Meets in a bar and drinks tequila. I give you Melissa, the Dutch Reformed secretary, who is an accountant whose hours got cut way back when the realty market tanked and Jeannie the Episcopalian who stopped teaching high school because, after a dozen years, she discovered she hates people under thirty. There was a moment of awkwardness at that revelation, but she agreed to let Melissa grandfather me in.

Jeannie said twenty-eight was close enough to thirty to count.

I said I’d never punched a church secretary in the mouth before.

We decided to save our talk about collective bargaining for the next time and talk about boys. For women over forty, they’re singularly interested in the topic.

Jeannie has a brother who’s in local politics who would be just perfect for me. I told her I believe access to health care is a human right. She said never mind. I said thank God.

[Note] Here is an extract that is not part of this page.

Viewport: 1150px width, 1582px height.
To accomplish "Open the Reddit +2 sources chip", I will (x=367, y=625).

Then we had more drinks. And some nachos. Mmm. Nachos.

Jeannie doesn’t approve of collective bargaining and so doesn’t approve of our union.

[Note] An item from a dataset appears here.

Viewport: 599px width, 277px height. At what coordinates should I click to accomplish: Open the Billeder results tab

Melissa explained it was really more of a drinking organization than a labor organization and that I was in fact joking around.

I said I own the means of production and then excused myself to the ladies room.

Melissa has been ranking the handsomeness of boys she’s seen on my facebook page. There was an actual list, albeit kept in her head and not her handbag. Thankfully.

I regretted my Young’s Chocolate Stout, something I never thought possible. But it’s less than delicious with nachos.